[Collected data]
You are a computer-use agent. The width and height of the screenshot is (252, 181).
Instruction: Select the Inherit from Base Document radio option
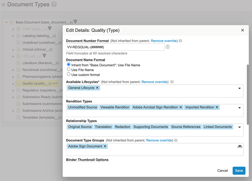[68, 65]
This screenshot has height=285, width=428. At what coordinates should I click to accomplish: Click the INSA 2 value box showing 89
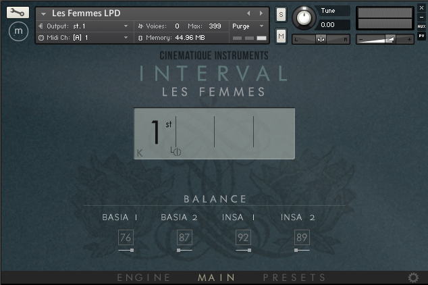tap(302, 237)
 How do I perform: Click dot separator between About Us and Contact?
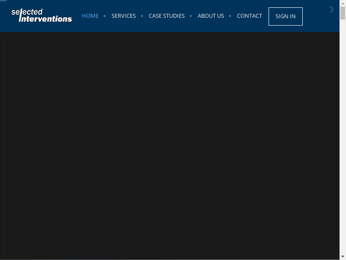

| Problem details |
Hand back the records above exactly, leaving out every picture.

| Written response |
You are a computer-use agent. The width and height of the screenshot is (252, 181).
Instruction: Select the Inherit from Base Document radio option
[68, 65]
This screenshot has height=285, width=428. At what coordinates should I click to accomplish: Click the INSA 2 value box showing 89
tap(302, 237)
 How do I perform: Click dot separator between About Us and Contact?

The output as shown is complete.